My life force resided, for the most part, in my claw-fingers and tongue. Everything I saw and heard lacked contours. Every stumble moved me forward, but could you call that walking? Fog shrouded my field of vision, and my ears were echo chambers. I couldn’t walk very well yet, though my paw-hands had already developed the strength to grasp and hold. Without my fluffy pelt, I’d have been scarcely more than an embryo. Everyone would have laughed if I’d used the word ‘cosmos’ in those days: I was still so small, so lacking in knowledge, so newly in the world. Innocent, I opened my anus to the cosmos and felt it in my bowels. Now I was a sickle moon, still too young to imagine any danger. Then I lifted my rump to the sky and slid my head below my belly. I may also have emitted a few hoarse shrieks. I curled up, becoming a full moon, and rolled on the floor. Phone orders min p&p of £1.99.Someone tickled me behind my ears, under my arms. Free UK p&p over £10, online orders only. To order a copy for £7.64 (RRP £8.99) go to or call 03. Memoirs of a Polar Bear is published by Granta. That process is the book’s deeper subject. In spite of links to the real histories of the three animals (particularly Knut, whose short life was obsessively recorded), these are dislocated and dreamlike fictions that disturb expectations: it’s not so much that the bears can interact with humans, read newspapers and, in the case of Knut’s grandmother, write an autobiography, but that these magical scenarios do not add up to a “world” rather, we are never allowed to forget that these are the imaginings of a writer who can change direction on a whim. The third is Knut’s own story of the powerful bond he formed with his keeper, only to be separated from him when the bear’s size and power began to pose a danger.

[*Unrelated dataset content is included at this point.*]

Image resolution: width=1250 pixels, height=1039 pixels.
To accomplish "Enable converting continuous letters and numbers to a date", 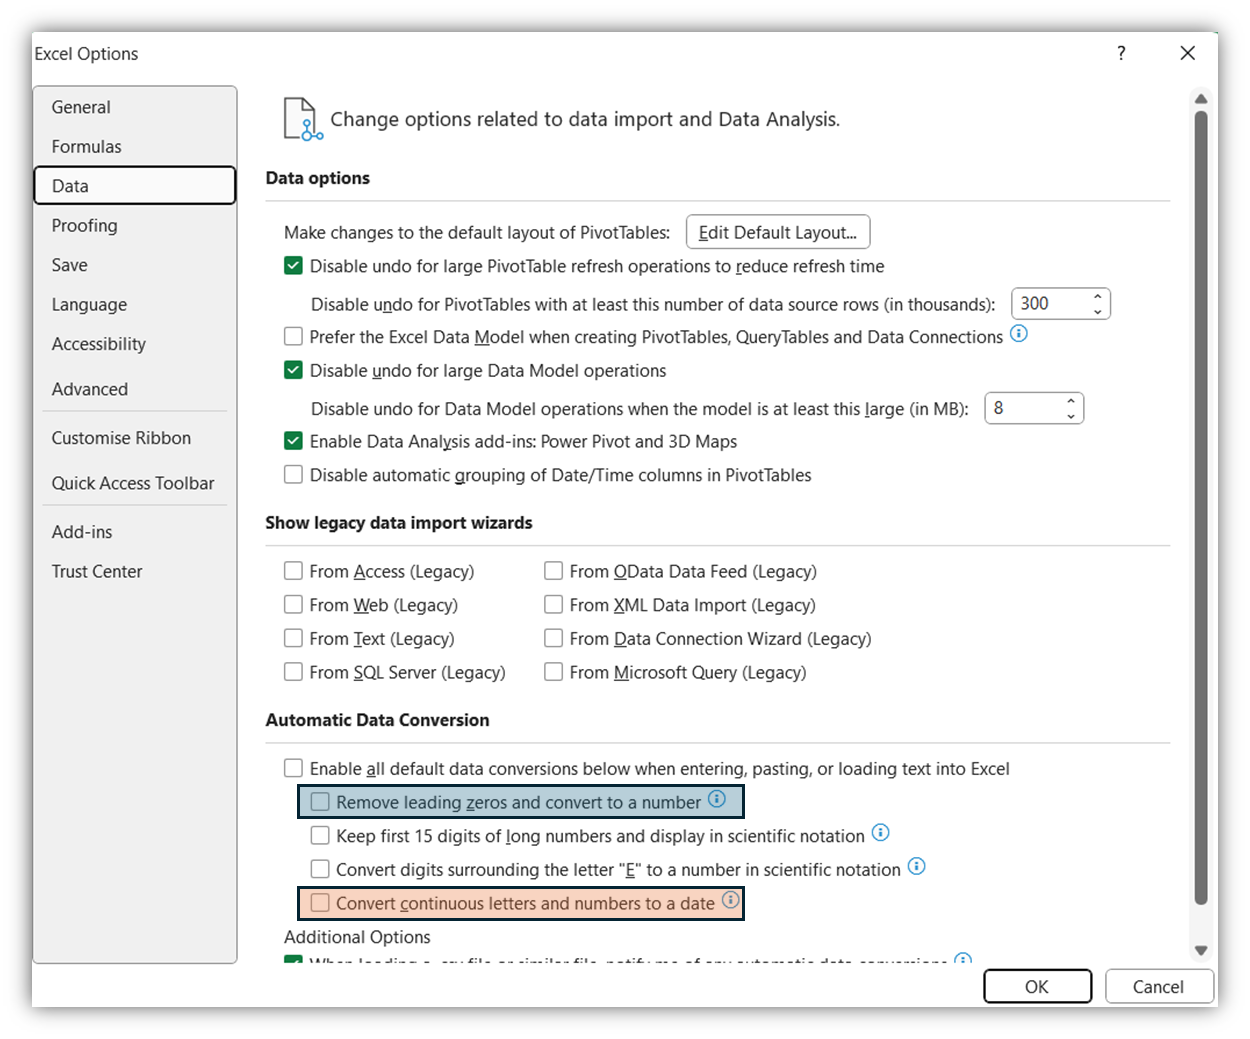I will click(x=321, y=902).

yoko tawada memoirs of a polar bear

The first portrays the life of Knut’s Russian-born grandmother, the second that of his mother, Tosca, a circus performer. Each explores one generation of a real-life family tree, that of Knut, the polar bear born in a Berlin zoo in 2006 who, while his babyhood cuteness lasted, was adored by the world. T he recent winner of the inaugural Warwick prize for women in translation, Tawada’s story, translated by Susan Bernofsky, consists of three novellas, originally written in German.